Leash the dogs at Bay Area parks
Sunday, May 1, 2011
The Bay Area's biggest federal park has taken on an unwinnable topic: curbing dogs along the cliffs, paths and beaches overlooking the bay and ocean. Some of the region's most beautiful outdoors comes with the roughest politics and toughest decision making.
On balance, federal authorities have it right in imposing more controls. Dogs - said to outnumber children in San Francisco - can trample undergrowth, harm wildlife and bother park visitors. Leashing dogs, instead of letting them run free, is a reasonable option in this well-used landscape.
In the abstract, that suggestion might be easy to take. But the National Park Service is getting serious after years of study and stop-and-go legal efforts. Three prime dog-running spots at Ocean Beach, Fort Funston and Crissy Field are all tagged for tighter restrictions, partial bans and leash laws. In Marin County, dogs will be barred from Muir Beach, and, in San Mateo County, animals must be leashed on a number of popular trails.
Part of the problem is abrupt change. There hasn't been serious study of dog effects on the environment since 1979, when the last policy was written. More people and more dogs now use the system, and a plan that reflects this use pattern is overdue.

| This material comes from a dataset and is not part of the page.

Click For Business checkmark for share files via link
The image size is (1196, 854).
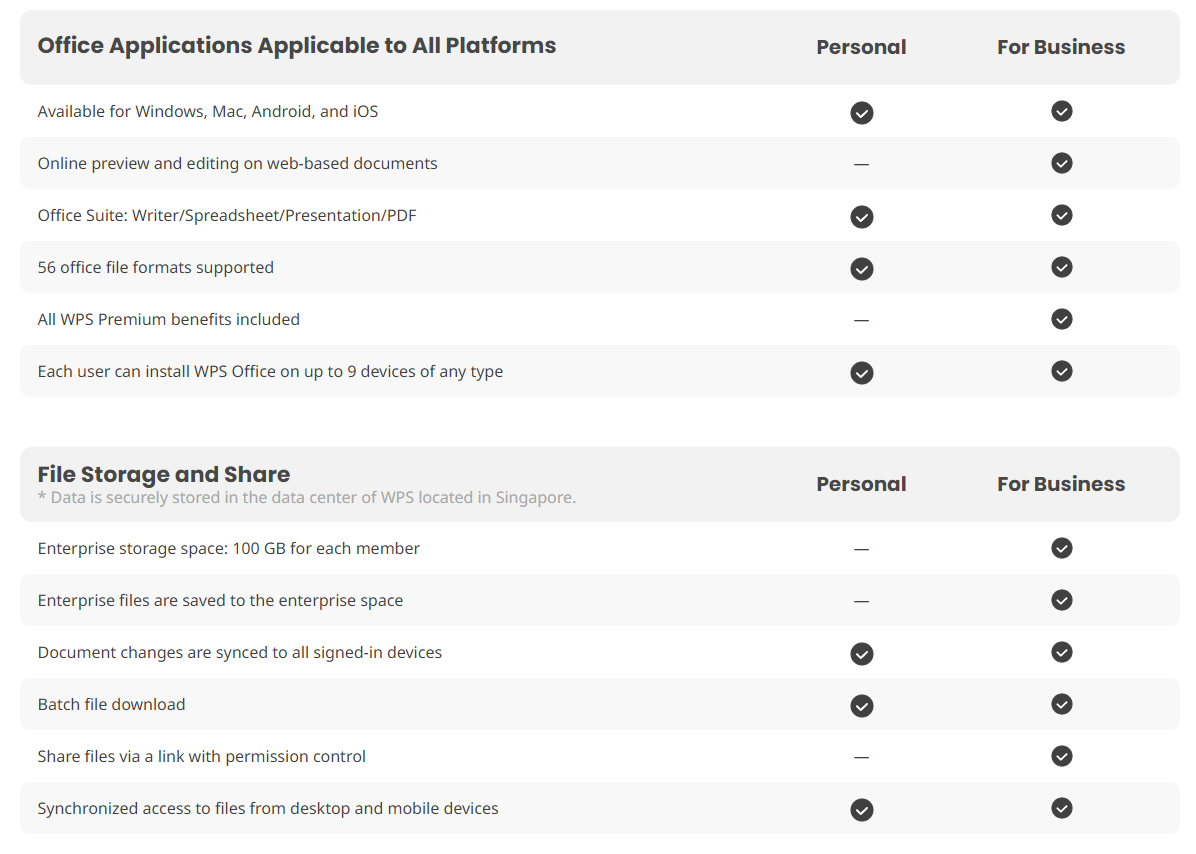[1061, 756]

This growth has brought conflicts with park visitors who complain about unruly dogs. There's also the park's mandate to safeguard nature, backed by concerns about a loss in bird-rearing areas. Free-running dogs can exact a toll, and the rangers are right to measure the effects and propose answers.
Adapting to the proposed changes - which may come about next year - will take time and patience from all sides. The fond experience of tossing a stick isn't easily dismissed.
But a busy park system needs to control a group of rambunctious visitors for the public's overall benefit. It's time to leash the dogs.